Strength Goals: Intermediate

Bench press: body weight x 1.2

Chin-ups or pull-ups: body weight x 1.2 or 8 reps with body weight.

Squat: body weight x 1.6

Deadlift: body weight x 2

These numbers are for a raw (no straps, belt or knee wraps) single repetition.

The progress towards the intermediate strength goals should be fairly linear, meaning that there should be no plateaus that cannot be solved in an uncomplicated manner. By "consistent" training I do not mean never missing a training day, nor do I consider taking 2-3 months off from training consistent.

By "decent training routine", I mean "not doing blatantly stupid shit" (training 5-6 days/week, 20-25 sets for chest and arms, etc.). I do not mean optimal and flawless."

For Females:

"For women in the 115-155-lb range, the corresponding advanced strength goals are 0.9 x body weight bench, 1.1 x body weight chin-up, 1.5 x body weight squat and 1.8 x body weight deadlift. Relative to men, women have much less muscle mass around the chest area and shoulder girdle (men have much higher androgen-receptor density in this particular area), but the lower body is comparatively strong to the upper body."

 

Things to avoid with your weight training:


I'm not gonna pull your chain and tell you it's all roses, this is hard work I'm recommending. It's a life style that will reap you immense rewards, but it does come with it's fair share of risks. However, it's not the fault of the weights, it's mostly by your own doing. So, here are some things to avoid.


Your programming should not interfere with your performance. 


You'll figure this out on your own what best works for you as far as workout timing and scheduling what days you should train. But firstly I recommend that you don't jump head first into a power lifting program and doing 20 sets of heavy squats right at the start of a contract. Your director will be pissed when you're moaning every time you bend over to pick up a rose. 



Ideally start a program two weeks to a month before a contract and start something you can maintain during the contract if not indefinitely. 


Don't do 1 rep maxes

 



Although it's always fun about "how much ya bench" it's completely unnecessary to ever test these barriers as a person with physique or vocal goals. In fact, pushing your body and ego to these limits literally can end your career. Drop a 200lb bar across your neck and see what happens to your vocal apparatus. 



Unnecessary Gym Noise


Calm down, Wotan. You don't need to blast an aria or scream your nuts (or ovaries, for my lady lifters) off every time you get underneath a bar. This is part of the "captain obvious" department, but it needs to be said. This is unneeded strain on your instrument, even if you feel that you're one of those rare, freak, indestructible voices.

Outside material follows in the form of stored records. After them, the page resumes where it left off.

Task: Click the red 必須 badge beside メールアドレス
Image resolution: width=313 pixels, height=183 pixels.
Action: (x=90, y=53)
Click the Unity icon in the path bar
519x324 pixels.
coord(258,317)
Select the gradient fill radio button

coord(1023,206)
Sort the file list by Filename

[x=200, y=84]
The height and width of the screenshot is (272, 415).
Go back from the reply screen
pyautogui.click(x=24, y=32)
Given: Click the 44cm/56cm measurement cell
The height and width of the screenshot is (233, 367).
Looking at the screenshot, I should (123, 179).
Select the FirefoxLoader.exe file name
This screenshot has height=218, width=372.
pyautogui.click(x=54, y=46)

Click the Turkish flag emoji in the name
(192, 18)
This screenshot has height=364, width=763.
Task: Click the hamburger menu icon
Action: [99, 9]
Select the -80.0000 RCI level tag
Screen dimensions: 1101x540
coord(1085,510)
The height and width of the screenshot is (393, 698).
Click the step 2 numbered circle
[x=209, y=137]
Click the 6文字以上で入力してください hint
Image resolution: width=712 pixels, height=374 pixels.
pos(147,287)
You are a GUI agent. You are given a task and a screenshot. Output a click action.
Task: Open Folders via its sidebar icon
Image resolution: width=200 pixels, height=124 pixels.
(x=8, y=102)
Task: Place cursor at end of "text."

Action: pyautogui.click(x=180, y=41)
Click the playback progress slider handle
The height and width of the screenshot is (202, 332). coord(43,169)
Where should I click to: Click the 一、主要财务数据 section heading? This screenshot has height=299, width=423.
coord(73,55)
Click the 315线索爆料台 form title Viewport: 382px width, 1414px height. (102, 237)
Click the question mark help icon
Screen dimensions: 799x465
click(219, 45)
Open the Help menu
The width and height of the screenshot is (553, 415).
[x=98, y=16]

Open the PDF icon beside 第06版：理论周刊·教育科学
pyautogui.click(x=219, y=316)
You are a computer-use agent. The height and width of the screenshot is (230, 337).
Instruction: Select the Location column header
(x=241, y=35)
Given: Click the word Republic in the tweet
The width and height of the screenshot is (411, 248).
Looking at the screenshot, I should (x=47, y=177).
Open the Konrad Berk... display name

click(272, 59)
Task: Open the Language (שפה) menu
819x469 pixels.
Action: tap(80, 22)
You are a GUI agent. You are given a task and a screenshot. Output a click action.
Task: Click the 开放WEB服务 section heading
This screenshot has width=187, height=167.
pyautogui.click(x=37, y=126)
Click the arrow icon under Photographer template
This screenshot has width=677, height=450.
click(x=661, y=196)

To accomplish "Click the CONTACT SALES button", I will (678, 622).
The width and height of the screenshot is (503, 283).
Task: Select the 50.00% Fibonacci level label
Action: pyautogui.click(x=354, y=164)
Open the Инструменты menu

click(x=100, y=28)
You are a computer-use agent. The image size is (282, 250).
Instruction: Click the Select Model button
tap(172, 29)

Well, ladies and gentlemen, I hope this has been helpful. Until next time, do compound lifts, breathe smart, rage on high notes, and as always...

Lift Big, Sing Big, and Look Great Doing it.

The Opera Bro

3 comments:

  1. My background is extensive Olympic Weightlifting. But my Opera Teacher has just noticed that i am transferring my gym effort into my singing, stalling my progress. Specifically that i am closing false vocal folds and tensing neck/throat on higher notes ( higher for me that is lol).She would like me to consider quitting lifting.Would you have any tips please as i am only a beginner at Opera? Thanks if you can help in any way.

    ReplyDelete
    Replies
    1. Hey Colin- it all comes back to breath. Weight lifting if done with proper breath support will not harm your vocal development. If you find that at the gym you are holding your breath, or exhaling or inhaling with intense force- this could cause immense stress on your vocal folds. This also tightens the pharynx and then in turn the larynx, making a tight sound. Now in terms of high notes- that could also be a mental thing- perhaps not any relation to your gym work. But if you really are intentional about breath and specifically ease of breath- you should be good to go.
      This is like a year and a half after you needed this reply...so maybe youve already figured it out! I dont know! Hope everything is going well for you!